The Corsair Vengeance K60 and K90

We recently re-entered the world of peripheral reviews, specifically mechanical keyboards with our brief rundown of Rosewill's RK-9000 mechanical keyboard (complete with Cherry MX Blue switches). Rosewill's design was as basic as it gets, but the keyboard felt solid and for many of us there's just no substitute for a mechanical switch when it comes to having a comfortable typing experience. But our visit with Rosewill was just a warm up.

Today we have Corsair's Vengeance K60 and K90 gaming keyboards in house. Corsair opts to use Cherry MX Red switches in an effort to find a more suitable balance between typing and gaming needs, and they bring a little more style and class than we're used to seeing in gaming peripherals.

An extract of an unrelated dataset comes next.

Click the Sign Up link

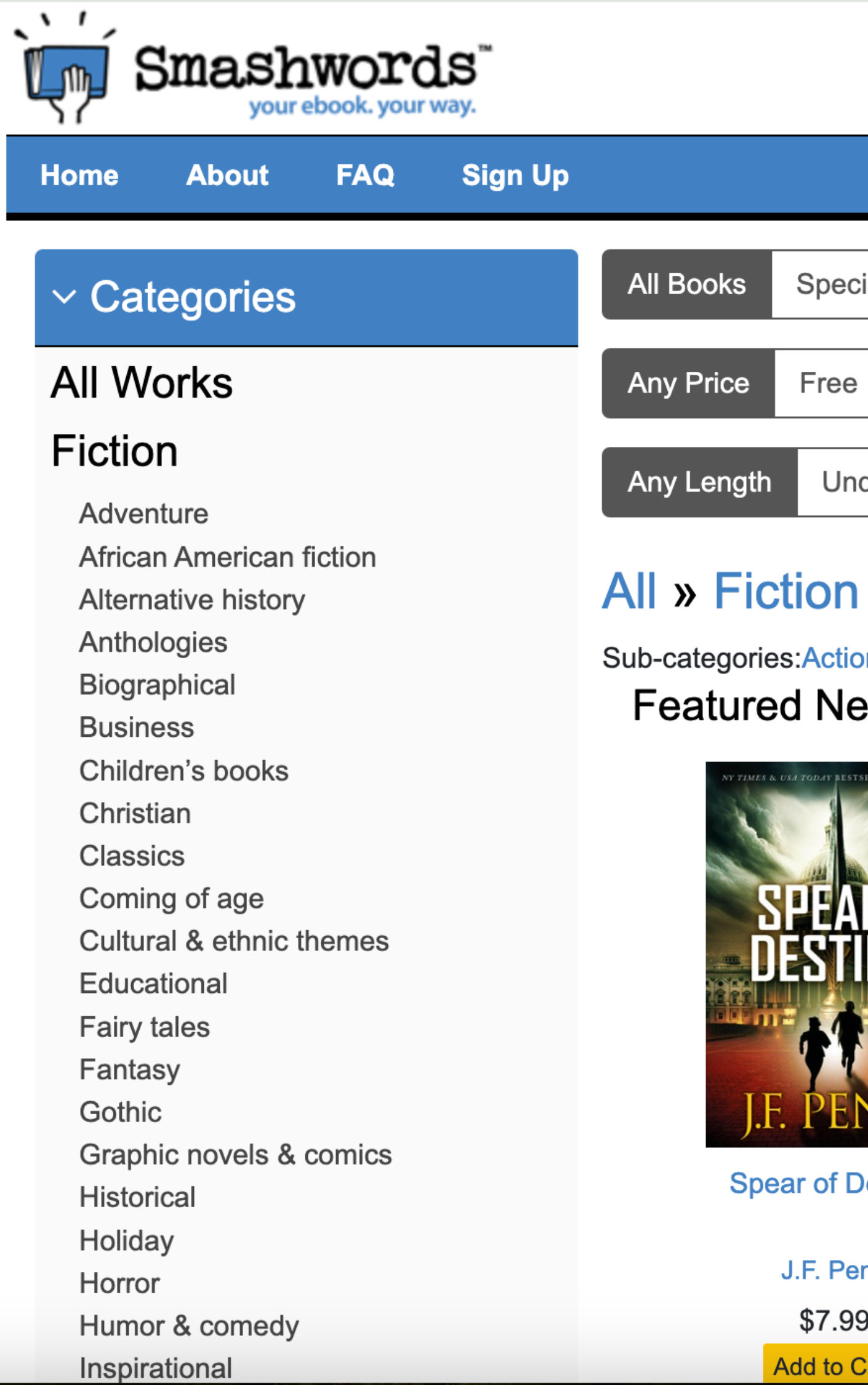click(515, 175)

Out of the gate, Corsair is offering two different keyboards targeting two different types of user, but it's worth noting that these two keyboards are very, very similar. The "base model" K60 is targeted towards FPS players. Corsair starts with an aluminum backplate behind the keyboard, with all of the keys raised off of it--there's no tray for crumbs/hair/general-filth to get stuck in! Corsairs uses Cherry MX Red switches for the bulk of the keyboard (the document navigation and F1-F12 use traditional membrane-style switches), and there are dedicated media keys and a "Windows Lock" button above the number pad.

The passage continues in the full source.